* [Data shown]
:::::
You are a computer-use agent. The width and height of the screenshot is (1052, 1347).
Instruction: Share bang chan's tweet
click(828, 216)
:::::
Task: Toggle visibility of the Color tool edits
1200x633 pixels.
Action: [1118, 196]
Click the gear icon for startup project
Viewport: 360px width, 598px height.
:::::
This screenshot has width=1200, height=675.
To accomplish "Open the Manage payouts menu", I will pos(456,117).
:::::
* [Exercise requirements] Once you reach the line with "1200x633 pixels." in the data above, copy it and every line after it exactly, up to and including the line with "Viewport: 360px width, 598px height.".

* [Exercise output]
1200x633 pixels.
Action: [1118, 196]
Click the gear icon for startup project
Viewport: 360px width, 598px height.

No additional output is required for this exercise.